«Подвенечное покрывало Пьеретты»
Драма-пластический спектакль на основе пьесы Артура Шницлера
Режиссёрка: Бернара Хасанова
Помреж: Мадияр Жумагали
Я поднимаюсь по эскалатору ТРЦ Forum. В каждом шаге ощущение Олимпа потребления. До одного из самых больших в Казахстане торгово-развлекательного центра я ехал в гору на велосипеде, а теперь эскалаторы поднимают меня на самый последний этаж, где располагается Event Space — огромное помещение, вмещающее в себя целые ярмарки. Холодный пол, высокие, теряющиеся в темноте стены, «бегающие» лучи концертного освещения… Давно частный театр не приводил меня в такие места.

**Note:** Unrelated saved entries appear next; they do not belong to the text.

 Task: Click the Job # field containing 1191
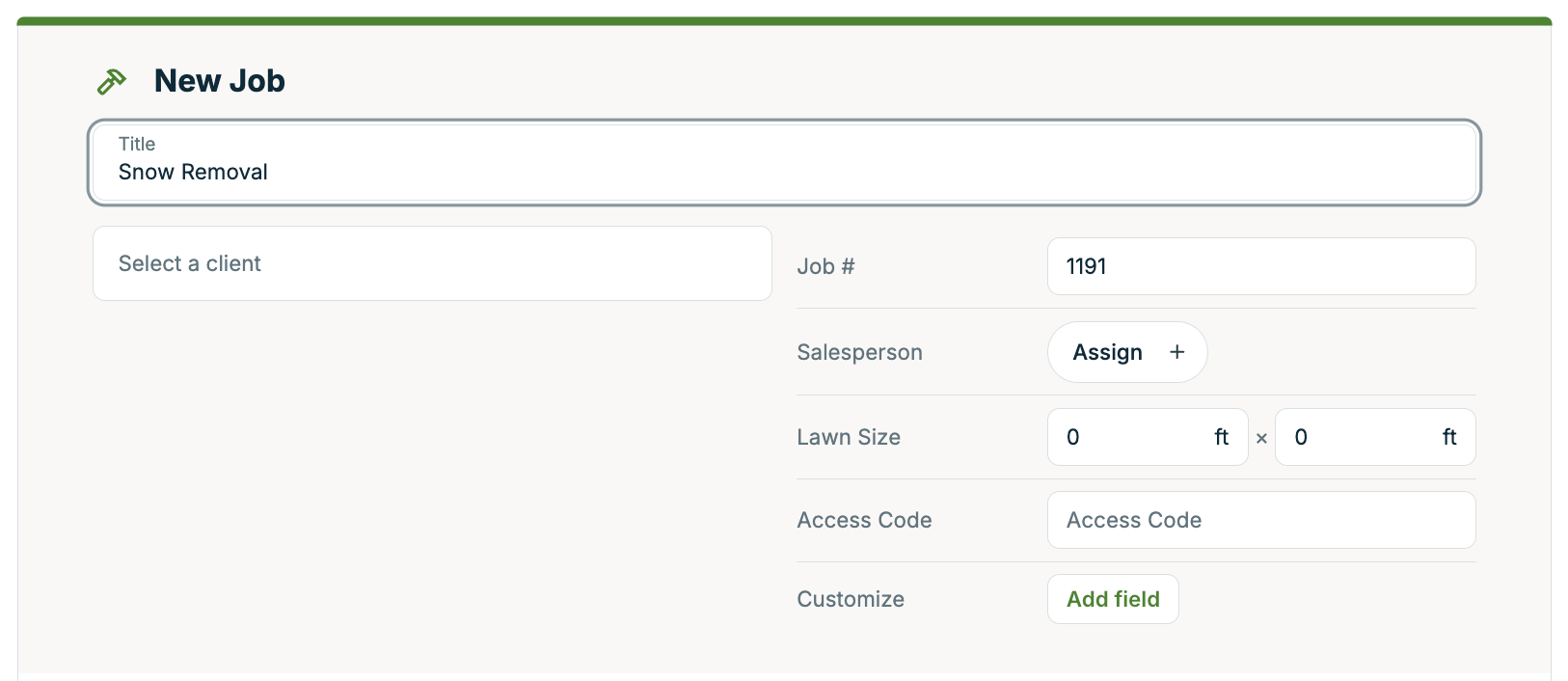[1260, 266]
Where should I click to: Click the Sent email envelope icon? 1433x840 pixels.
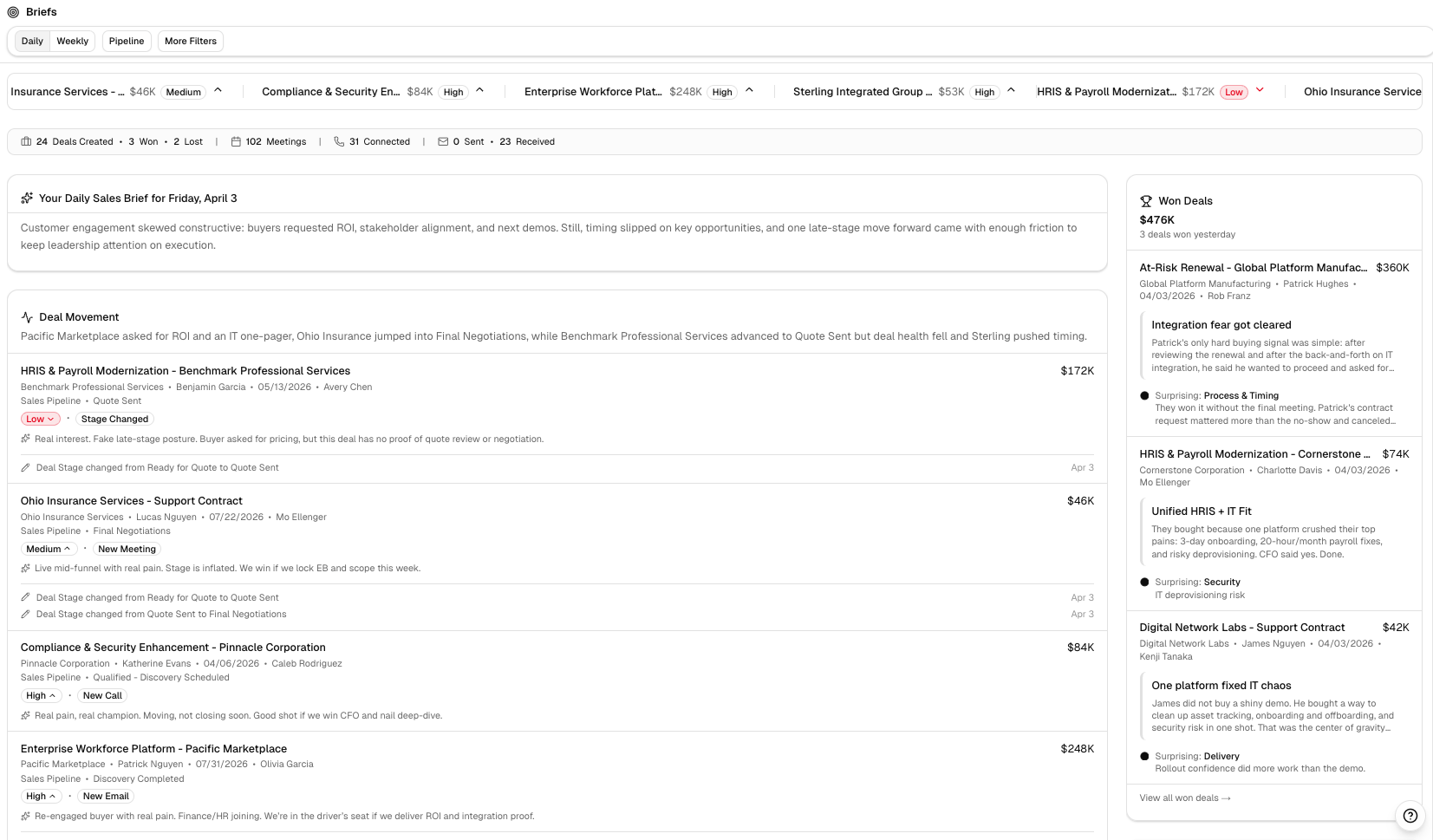(443, 142)
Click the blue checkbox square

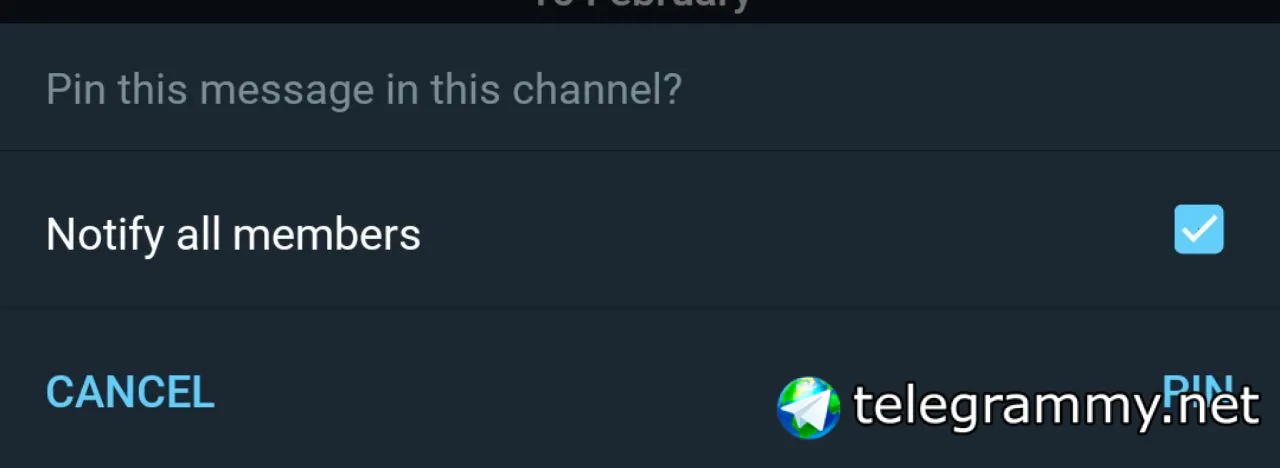tap(1198, 230)
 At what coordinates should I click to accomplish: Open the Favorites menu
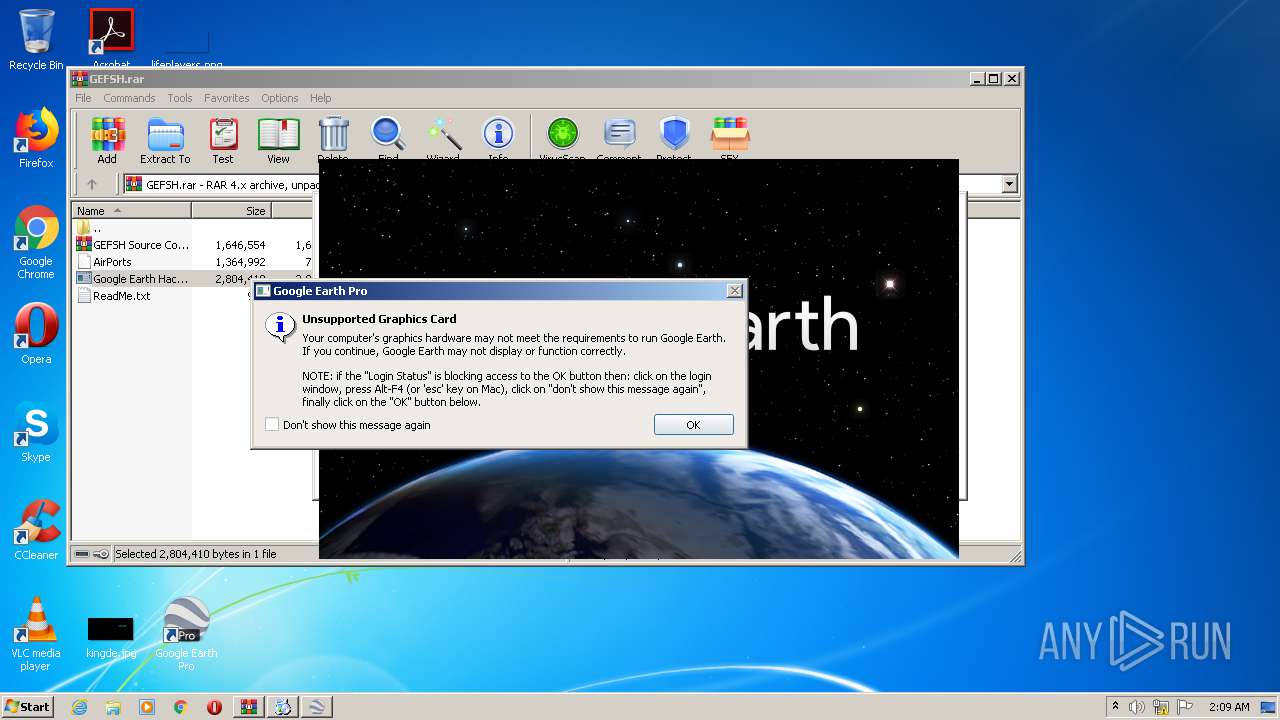226,98
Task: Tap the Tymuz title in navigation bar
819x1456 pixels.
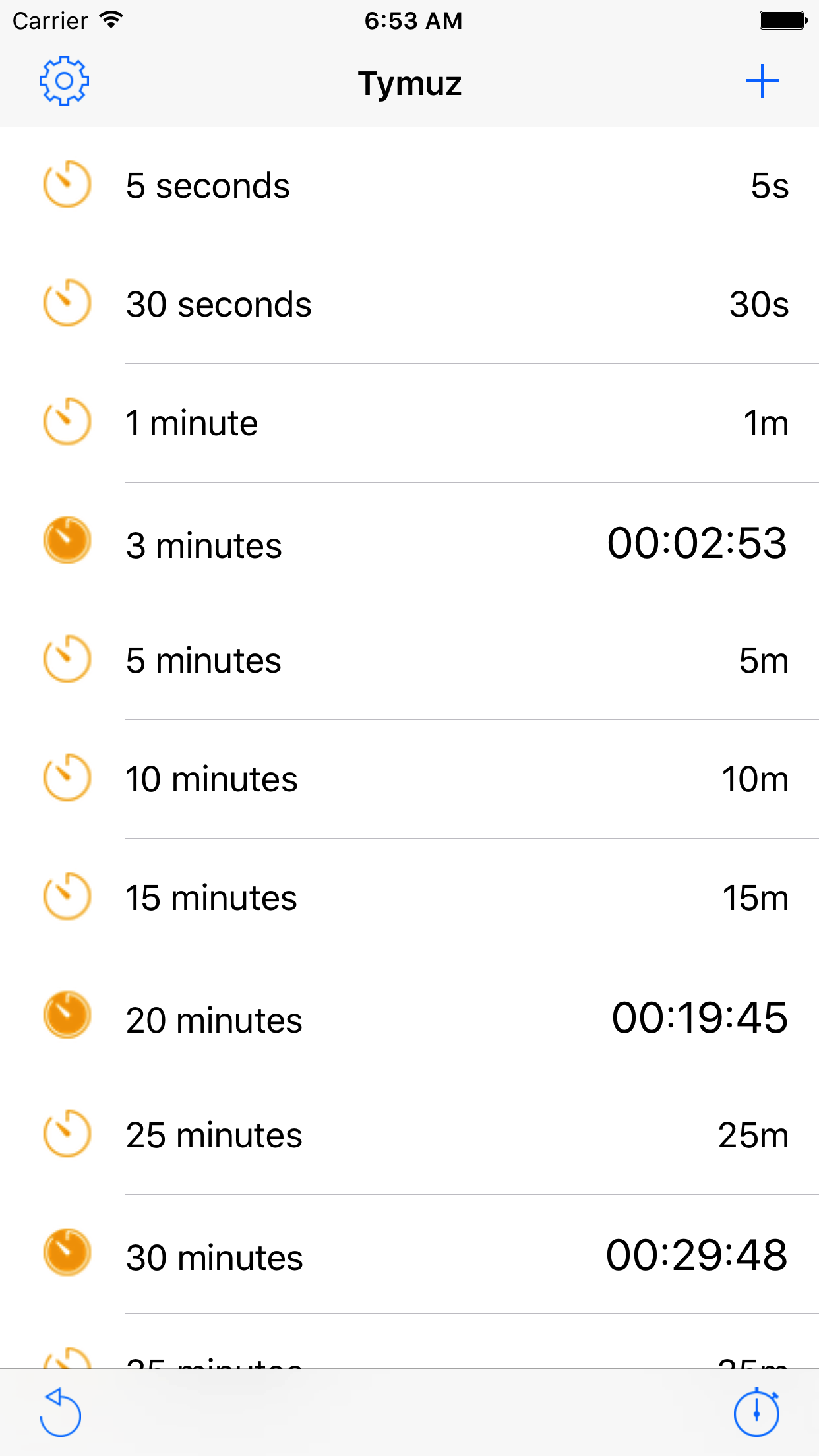Action: (x=410, y=84)
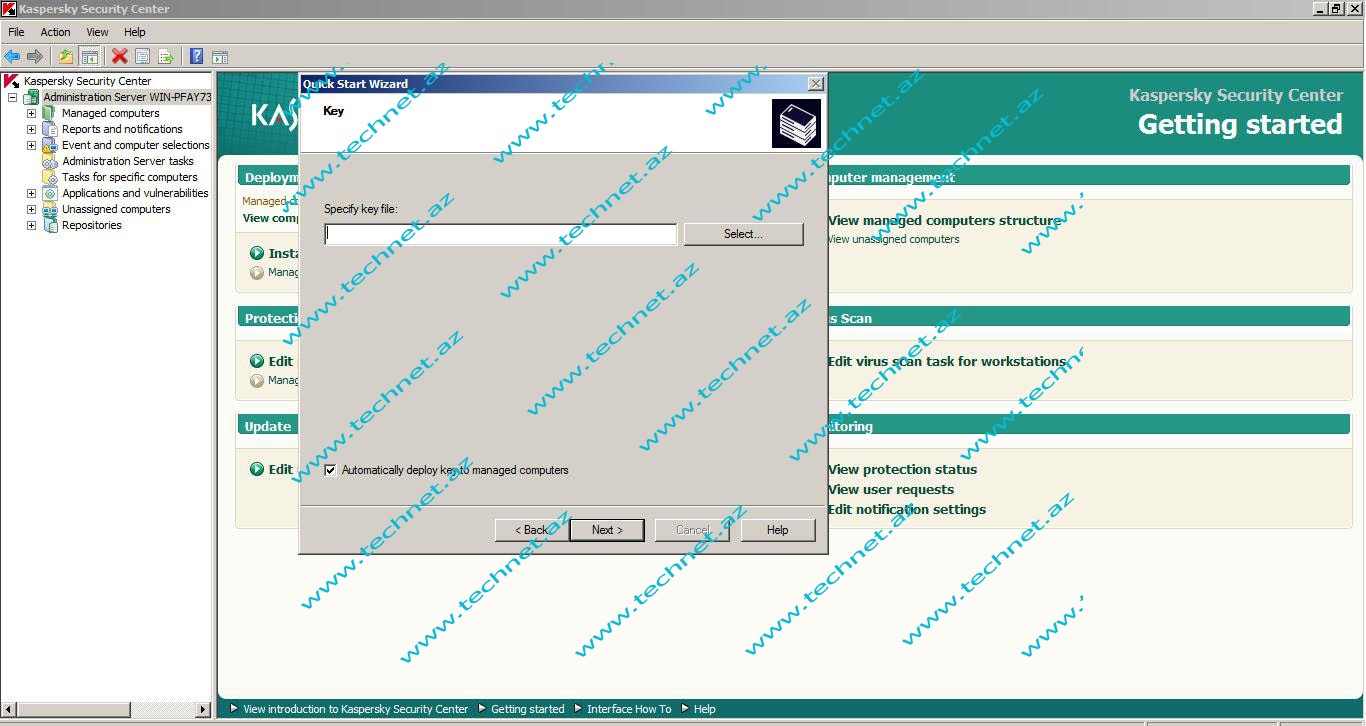This screenshot has height=726, width=1366.
Task: Open the Action menu
Action: 55,32
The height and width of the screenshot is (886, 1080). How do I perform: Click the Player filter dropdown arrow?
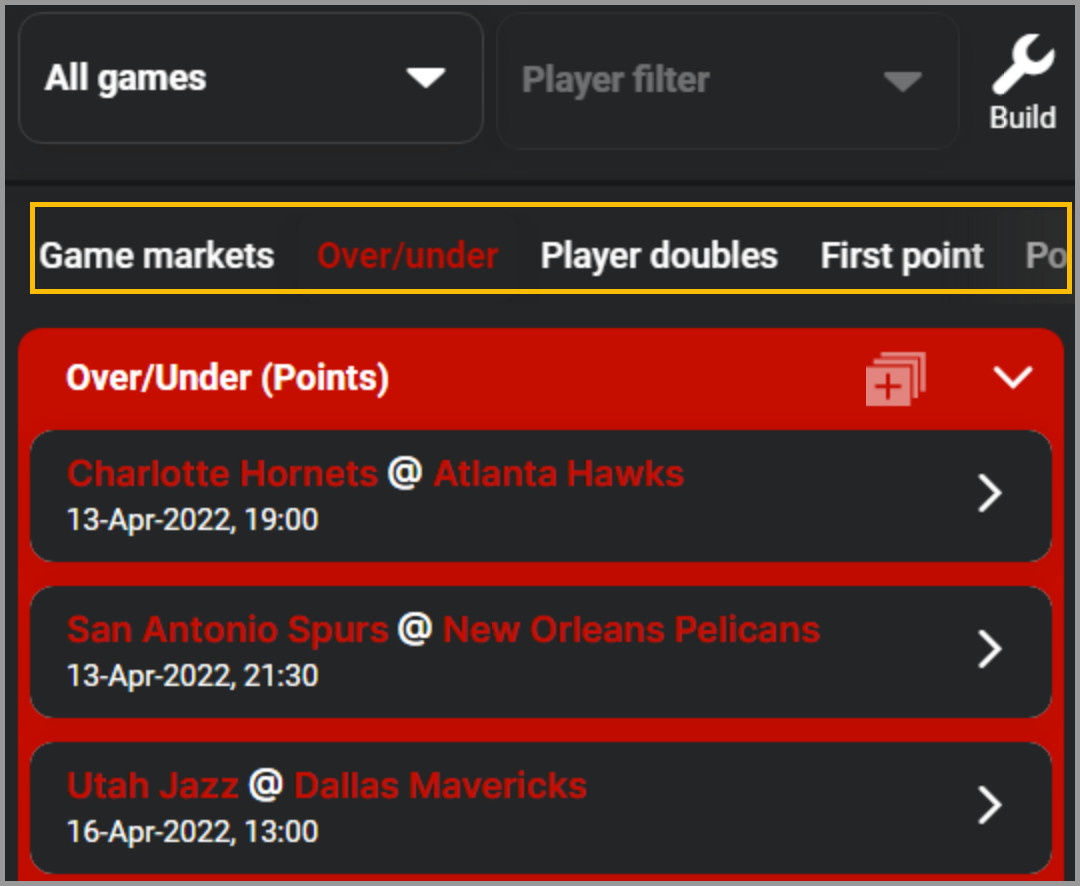tap(902, 81)
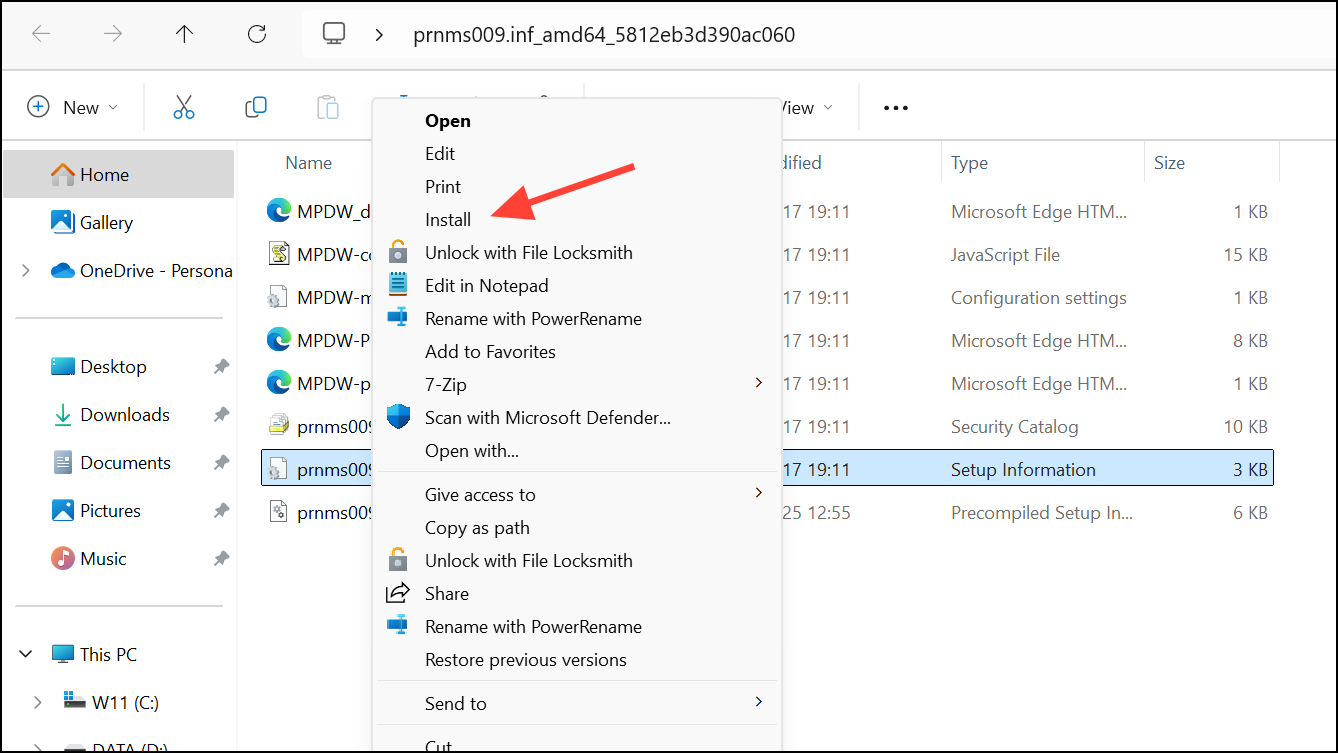Click Copy as path menu entry
This screenshot has width=1338, height=753.
point(477,527)
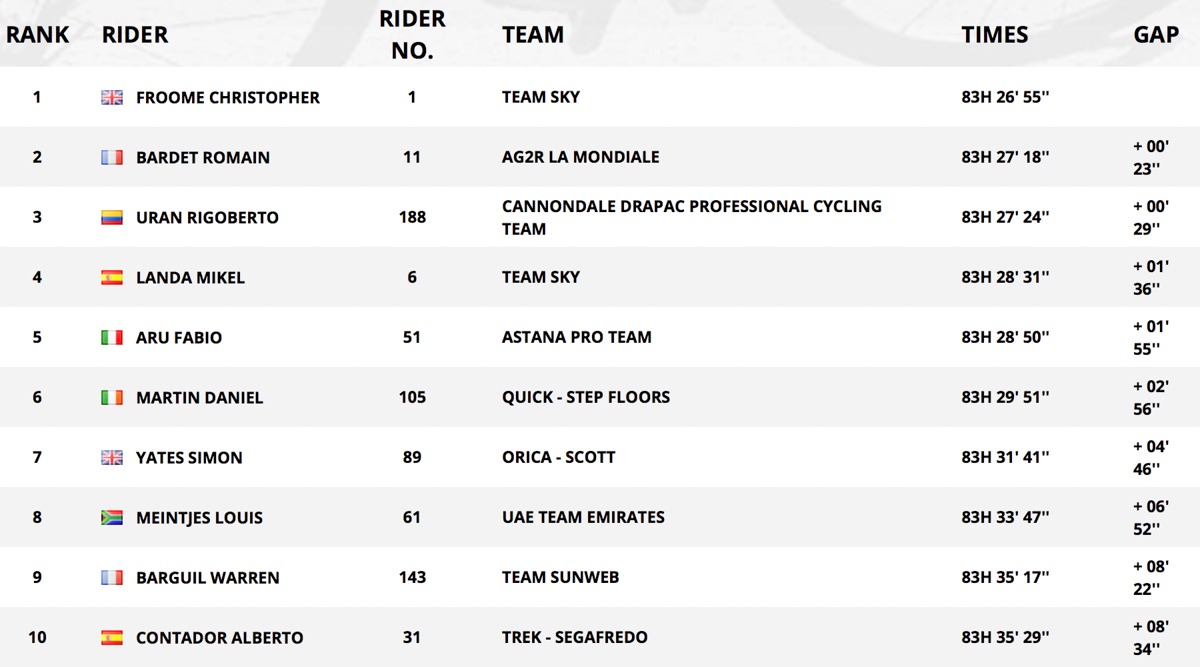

Сцена — вытянутый помост, с одного конца которого длинные, почти до потолка, шторы, а с другого праздничный стол и кафедра. Зрителей встречает отец невесты (Борис Югай), разгуливающий с гитарой в руках. Он же сообщает, что расположиться можно со стороны невесты или со стороны жениха. Я сажусь со стороны невесты и наблюдаю, как её мать (Анастасия Найзабекова) следит за приготовлением стола. Трафаретные лучи приборов бегают по сцене (свет — Иван Юрьевич), выдержанной в чёрном и красном цветах. Чуть позже гитарные переборы перекроет диджейская музыка (Dj-cет — Евгения Горожанцева), что окончательно соберёт пространство не как семейно-празднично-свадебное, а скорее как модельный подиум. Экран над сценой сообщает: «Во имя любви, искусства и верности. Arlecchino & Pierrette». Театр, расположившийся на вершине торгово-развлекательной вертикали, начинает доводить её до абсурда.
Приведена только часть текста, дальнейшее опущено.